Он посмотрел на Эльзу, и этот взгляд, перехваченный Шарлоттой, взволновал девочку.

— Мы были в Пиренеях.

— Погода стояла хорошая?

— Да, все было отлично, отлично. Мы объедались черникой, мне нравится, что язык от нее становится синим, как у чао-чао. Мы много гуляли, играли в теннис. У меня была хорошая компания, иногда мы ходили в бассейн. Нам пришлось вернуться в Париж из-за маминой работы, потом она поехала с друзьями в Португалию, а я сюда. Она мне часто пишет, не меньше двух раз в неделю. Письма. А ты почему не писал мне?

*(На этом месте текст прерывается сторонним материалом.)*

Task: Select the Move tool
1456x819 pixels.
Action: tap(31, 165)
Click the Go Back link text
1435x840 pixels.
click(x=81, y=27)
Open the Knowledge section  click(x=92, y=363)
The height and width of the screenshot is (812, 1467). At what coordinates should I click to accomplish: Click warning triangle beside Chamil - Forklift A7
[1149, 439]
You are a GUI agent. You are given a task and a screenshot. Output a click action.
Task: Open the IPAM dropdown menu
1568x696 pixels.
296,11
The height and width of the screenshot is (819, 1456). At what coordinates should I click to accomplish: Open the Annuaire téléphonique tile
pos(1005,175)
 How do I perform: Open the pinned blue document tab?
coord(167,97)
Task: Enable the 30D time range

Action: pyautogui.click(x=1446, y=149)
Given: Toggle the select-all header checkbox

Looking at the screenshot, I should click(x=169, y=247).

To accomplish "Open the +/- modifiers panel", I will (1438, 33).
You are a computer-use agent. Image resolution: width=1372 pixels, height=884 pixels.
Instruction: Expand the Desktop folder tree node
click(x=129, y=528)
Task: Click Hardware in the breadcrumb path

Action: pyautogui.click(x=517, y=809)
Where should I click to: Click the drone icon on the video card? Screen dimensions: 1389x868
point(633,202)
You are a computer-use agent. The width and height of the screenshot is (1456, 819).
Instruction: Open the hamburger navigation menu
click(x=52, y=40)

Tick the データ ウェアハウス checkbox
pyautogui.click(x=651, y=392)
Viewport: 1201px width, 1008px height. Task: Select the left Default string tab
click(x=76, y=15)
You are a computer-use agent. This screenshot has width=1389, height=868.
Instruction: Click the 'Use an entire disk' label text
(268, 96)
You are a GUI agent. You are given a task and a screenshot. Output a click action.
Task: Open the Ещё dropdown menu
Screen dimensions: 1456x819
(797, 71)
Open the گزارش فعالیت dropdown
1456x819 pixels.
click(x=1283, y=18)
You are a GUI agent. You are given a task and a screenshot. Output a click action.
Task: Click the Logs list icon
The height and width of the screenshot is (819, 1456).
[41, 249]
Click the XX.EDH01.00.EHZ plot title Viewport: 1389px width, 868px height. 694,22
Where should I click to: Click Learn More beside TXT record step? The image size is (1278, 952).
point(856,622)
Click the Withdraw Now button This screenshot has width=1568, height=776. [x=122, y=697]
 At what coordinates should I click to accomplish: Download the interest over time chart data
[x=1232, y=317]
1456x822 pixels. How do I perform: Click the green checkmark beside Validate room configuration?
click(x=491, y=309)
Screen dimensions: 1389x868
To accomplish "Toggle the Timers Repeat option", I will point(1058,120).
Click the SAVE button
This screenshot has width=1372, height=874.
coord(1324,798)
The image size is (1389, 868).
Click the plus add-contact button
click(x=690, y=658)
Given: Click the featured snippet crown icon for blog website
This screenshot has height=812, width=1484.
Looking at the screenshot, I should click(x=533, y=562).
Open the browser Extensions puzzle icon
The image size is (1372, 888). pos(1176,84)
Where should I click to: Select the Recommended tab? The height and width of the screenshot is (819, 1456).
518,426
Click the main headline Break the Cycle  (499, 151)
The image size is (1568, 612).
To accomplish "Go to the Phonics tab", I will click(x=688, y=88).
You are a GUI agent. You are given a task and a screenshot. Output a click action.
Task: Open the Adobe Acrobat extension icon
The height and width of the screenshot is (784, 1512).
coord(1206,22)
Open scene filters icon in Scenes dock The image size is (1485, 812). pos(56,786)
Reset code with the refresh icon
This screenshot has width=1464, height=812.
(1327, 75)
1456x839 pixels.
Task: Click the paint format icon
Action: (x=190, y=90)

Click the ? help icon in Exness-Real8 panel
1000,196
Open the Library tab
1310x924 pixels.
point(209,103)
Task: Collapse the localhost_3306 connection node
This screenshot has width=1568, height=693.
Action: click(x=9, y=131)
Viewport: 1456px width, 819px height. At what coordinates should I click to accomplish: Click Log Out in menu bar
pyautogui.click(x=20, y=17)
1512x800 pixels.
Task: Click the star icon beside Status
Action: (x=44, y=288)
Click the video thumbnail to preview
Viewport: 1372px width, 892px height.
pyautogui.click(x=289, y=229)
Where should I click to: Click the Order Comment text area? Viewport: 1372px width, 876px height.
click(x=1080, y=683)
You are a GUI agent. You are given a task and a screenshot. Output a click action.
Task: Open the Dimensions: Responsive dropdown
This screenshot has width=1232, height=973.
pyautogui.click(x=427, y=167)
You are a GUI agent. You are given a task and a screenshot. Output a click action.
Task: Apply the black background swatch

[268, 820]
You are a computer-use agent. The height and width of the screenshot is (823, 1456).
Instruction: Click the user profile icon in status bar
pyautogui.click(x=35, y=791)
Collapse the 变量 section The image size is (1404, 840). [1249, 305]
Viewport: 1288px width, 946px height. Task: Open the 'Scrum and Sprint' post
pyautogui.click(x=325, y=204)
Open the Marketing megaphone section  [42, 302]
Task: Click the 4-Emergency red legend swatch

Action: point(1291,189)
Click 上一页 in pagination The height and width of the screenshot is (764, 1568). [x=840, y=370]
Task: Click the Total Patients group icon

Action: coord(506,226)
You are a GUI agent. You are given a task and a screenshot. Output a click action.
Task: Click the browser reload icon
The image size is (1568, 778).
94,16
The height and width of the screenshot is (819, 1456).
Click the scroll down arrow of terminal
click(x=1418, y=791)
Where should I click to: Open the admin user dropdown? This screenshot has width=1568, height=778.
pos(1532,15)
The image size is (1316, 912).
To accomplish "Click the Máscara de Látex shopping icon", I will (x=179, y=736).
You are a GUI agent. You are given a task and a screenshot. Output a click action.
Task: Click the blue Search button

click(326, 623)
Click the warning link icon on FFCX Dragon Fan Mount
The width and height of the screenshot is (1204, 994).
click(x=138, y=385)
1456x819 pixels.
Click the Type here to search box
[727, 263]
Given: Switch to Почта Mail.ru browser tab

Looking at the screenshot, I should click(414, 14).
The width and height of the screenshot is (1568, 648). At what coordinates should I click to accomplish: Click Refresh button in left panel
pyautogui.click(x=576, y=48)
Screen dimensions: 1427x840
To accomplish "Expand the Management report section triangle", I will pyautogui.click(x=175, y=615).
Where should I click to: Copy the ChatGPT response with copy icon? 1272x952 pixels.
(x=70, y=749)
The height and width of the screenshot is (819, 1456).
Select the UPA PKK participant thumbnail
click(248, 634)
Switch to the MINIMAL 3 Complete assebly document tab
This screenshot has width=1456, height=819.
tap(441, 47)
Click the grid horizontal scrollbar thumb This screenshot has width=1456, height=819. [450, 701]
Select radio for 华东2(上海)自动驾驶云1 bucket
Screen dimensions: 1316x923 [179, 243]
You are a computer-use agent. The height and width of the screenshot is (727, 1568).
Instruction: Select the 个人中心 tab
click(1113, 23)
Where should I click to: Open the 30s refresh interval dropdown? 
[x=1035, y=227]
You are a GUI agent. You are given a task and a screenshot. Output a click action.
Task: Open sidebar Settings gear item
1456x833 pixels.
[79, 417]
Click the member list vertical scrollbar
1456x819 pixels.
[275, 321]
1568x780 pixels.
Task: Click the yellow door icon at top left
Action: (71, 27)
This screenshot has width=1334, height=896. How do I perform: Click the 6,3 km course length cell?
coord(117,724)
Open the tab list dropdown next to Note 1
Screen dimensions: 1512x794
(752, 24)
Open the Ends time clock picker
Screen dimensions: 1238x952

— Ты сама знаешь, я не умею писать, зато я звоню тебе.

— Ну, ты долго не звонил…

— Не очень долго, недели три, не больше.

— Ты считаешь, это не долго?

— Летом линии перегружены, очень трудно…

Она повторила шепотом, сама не зная, хочется ли ей, чтоб ее услышали:

— Ничего себе не долго — три недели! — И начала: — Вы, мужчины…

— Ну, ну, поосторожней, а то я тебе перечислю все недостатки, приписываемые женщинам.

Она поднялась и пошла погладить Медора.

— Знаешь, он слепой, он очень, очень старый и теперь скоро умрет.

Бернар позвал:

— Медор!

Пес не шелохнулся, уши у него были опущены.

— Он тебя не видит и уже не узнает твоего голоса.

— Да, — сказал Бернар, — он и вправду совсем одряхлел.

— Как когда, — сказала Эльза. — Он плохо переносит жару, и лапы у него болят.

— Знаешь, — вмешалась Шарлотта, — остья овсюга забиваются ему в уши и в лапы.

— Здесь жарче, чем в Италии, — сказал он.

— Все лето такое, — сказала Эльза, — а ведь уже начало сентября. Ты ночью не попал в грозу? Теперь сразу начнется осень…

Она не договорила и рассмеялась, потом вдруг встала из-за стола и направилась к лесу.

— Ты сколько здесь еще пробудешь? — спросил Бернар.

— Пока мама не вернется из Португалии. Эльза посадит меня в поезд… во всяком случае, я должна быть к началу занятий, осталось недолго, всего несколько дней.

Он всегда появлялся только проездом, и Шарлотта не спросила, надолго ли он. Все равно ответит уклончиво, оставляя за собой возможность отступления. Утром она увидит, как он поднимает капот машины, проверяет уровень масла, заливает в бак воду, и поймет, что час или два спустя он с нею расстанется.